Native stripperDAVID STOBBE/The Globe and Mail

If the federal government has serious concerns about the welfare of foreign women employed by Canadian strip clubs, it should not be kicking them out of the country.

The government has already cut back on the number of visas it issues to exotic dancers from abroad. But in changes to federal rules announced this week by Immigration Minister Jason Kenney and Human Resources Minister Diane Finley, strip clubs – along with escort services and massage parlours – will no longer be allowed to hire temporary foreign workers and existing visas will no longer be renewed.

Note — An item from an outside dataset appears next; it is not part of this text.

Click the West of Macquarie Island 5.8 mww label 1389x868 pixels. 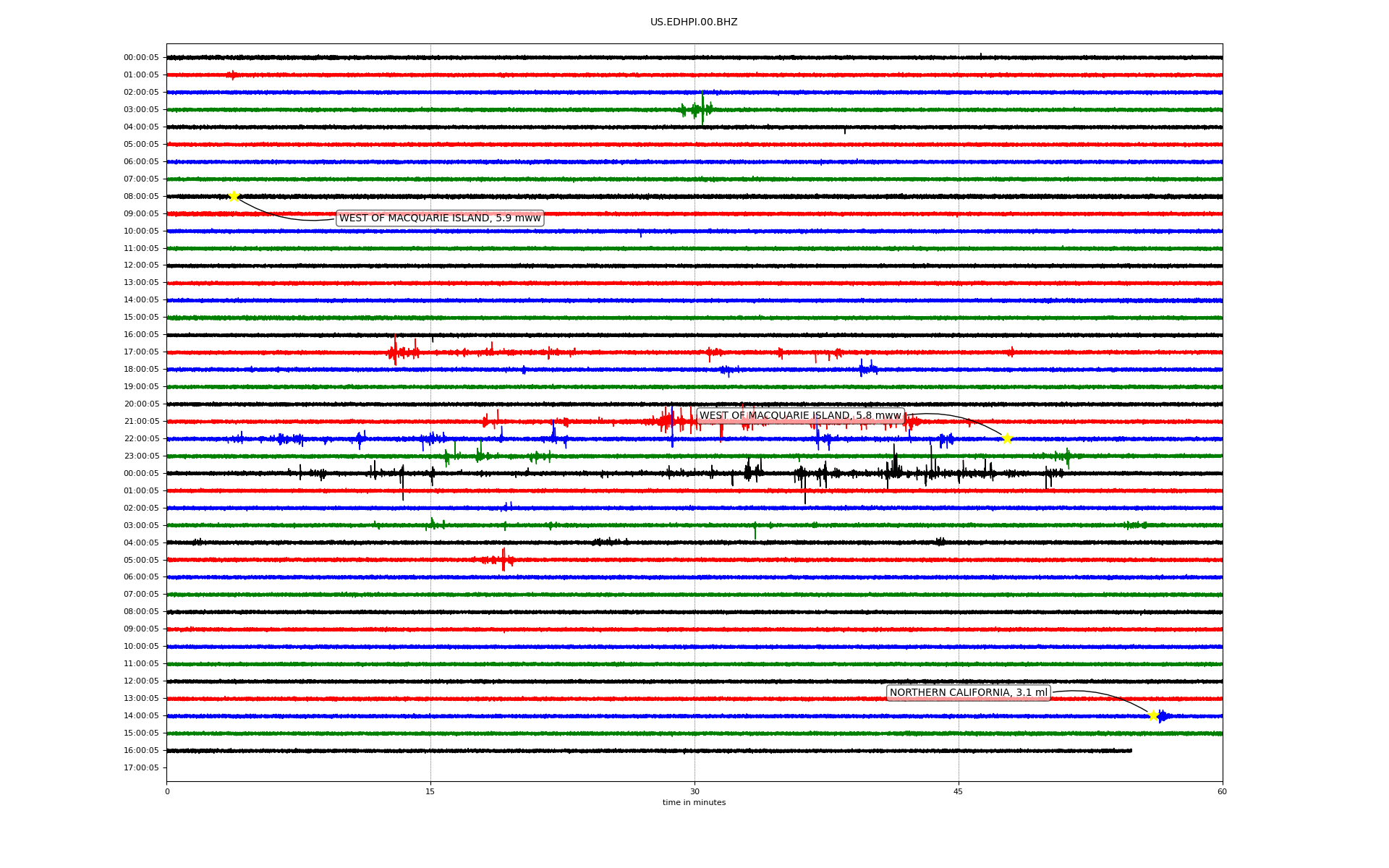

Strip clubs are legal businesses in Canada. Yet in a speech announcing the changes, Mr. Kenney said the government could not in good conscience admit women into the country to work in a sector in which there is "reasonable grounds to suspect a risk of sexual exploitation." (Foreigners on other visas will not be permitted to work in those businesses either, putting paid to the adult entertainment industry's less-than-constructive suggestion that it will now turn to international students for a supply of dancers.)

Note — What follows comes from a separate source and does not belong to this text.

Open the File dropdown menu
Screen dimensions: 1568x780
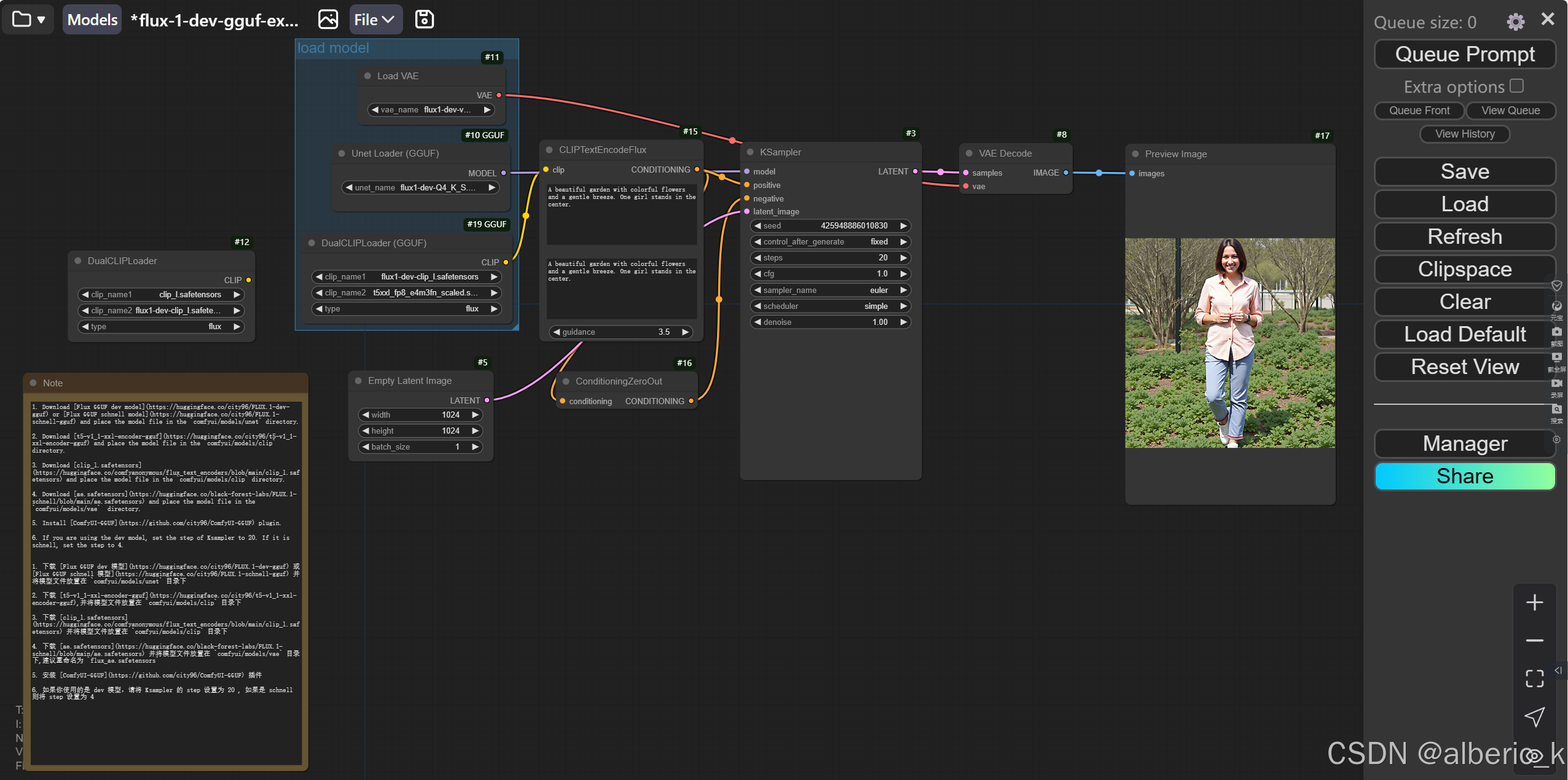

If the government has evidence that some clubs are fronts for illegal activity and that foreign women are working there against their will, it should concentrate its efforts on its current crackdown on human trafficking. Instead, the Conservatives seem to be seeking the moral high ground – and perhaps playing to their support base – by taking action against a group of women with little constituency among the general public.

Rather than leaving the country when their visas are not renewed, some of the women may go underground, where they will be all the more susceptible to the sexual exploitation the government says it fears. The move is ill-conceived at best; at worst, it's hypocritical.

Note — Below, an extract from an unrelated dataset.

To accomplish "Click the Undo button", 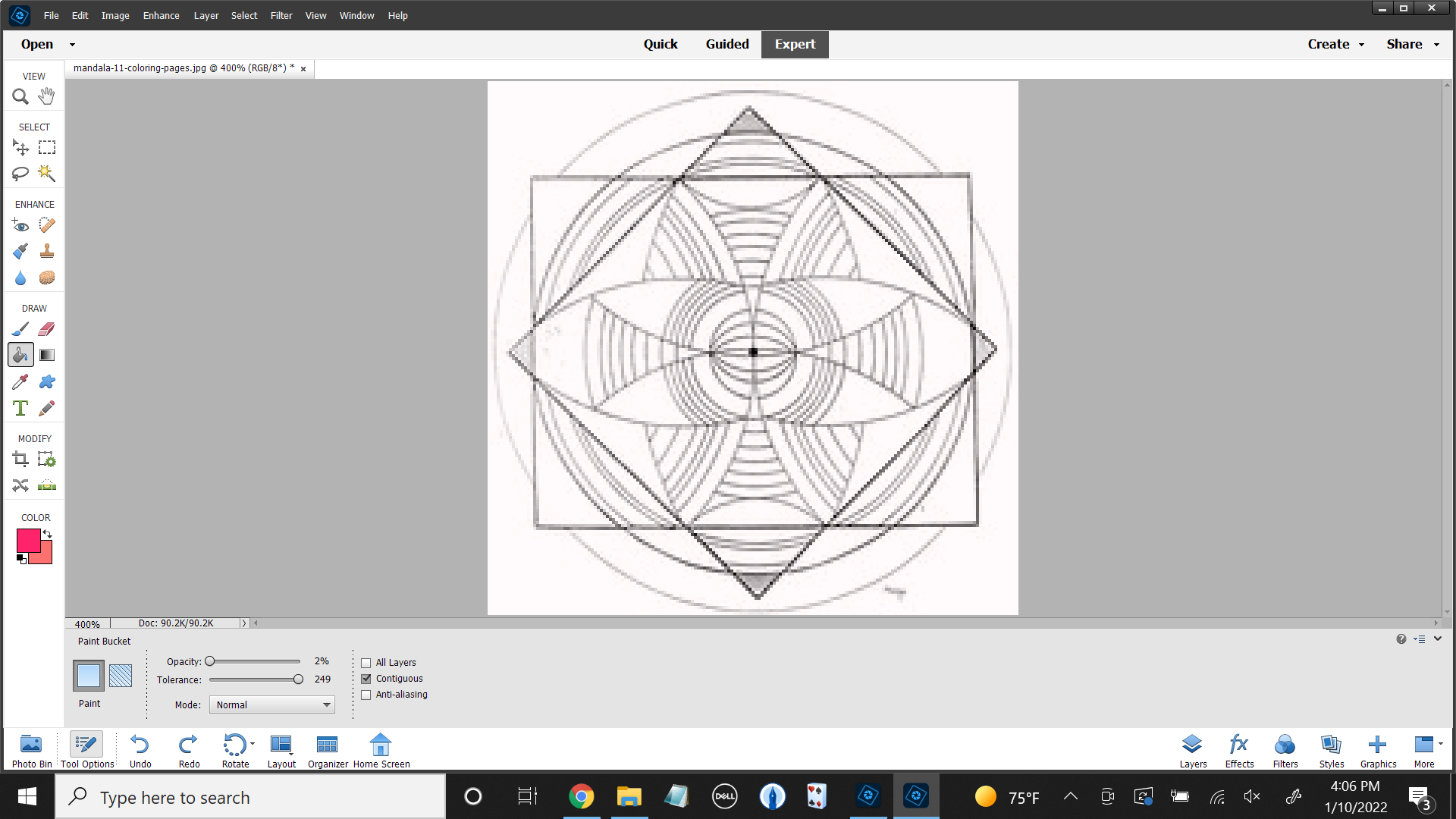I will click(x=140, y=750).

Many Canadians may share the government's suspicion that strip clubs aren't safe places for women to work, and it may well be that foreign women are even more vulnerable to exploitation or assault than the Canadian-born. Policing the clubs and providing easily accessible social and legal services to all exotic dancers would seem a more effective way of addressing that concern than throwing some of them out of work. If foreign strippers need help, let's help them.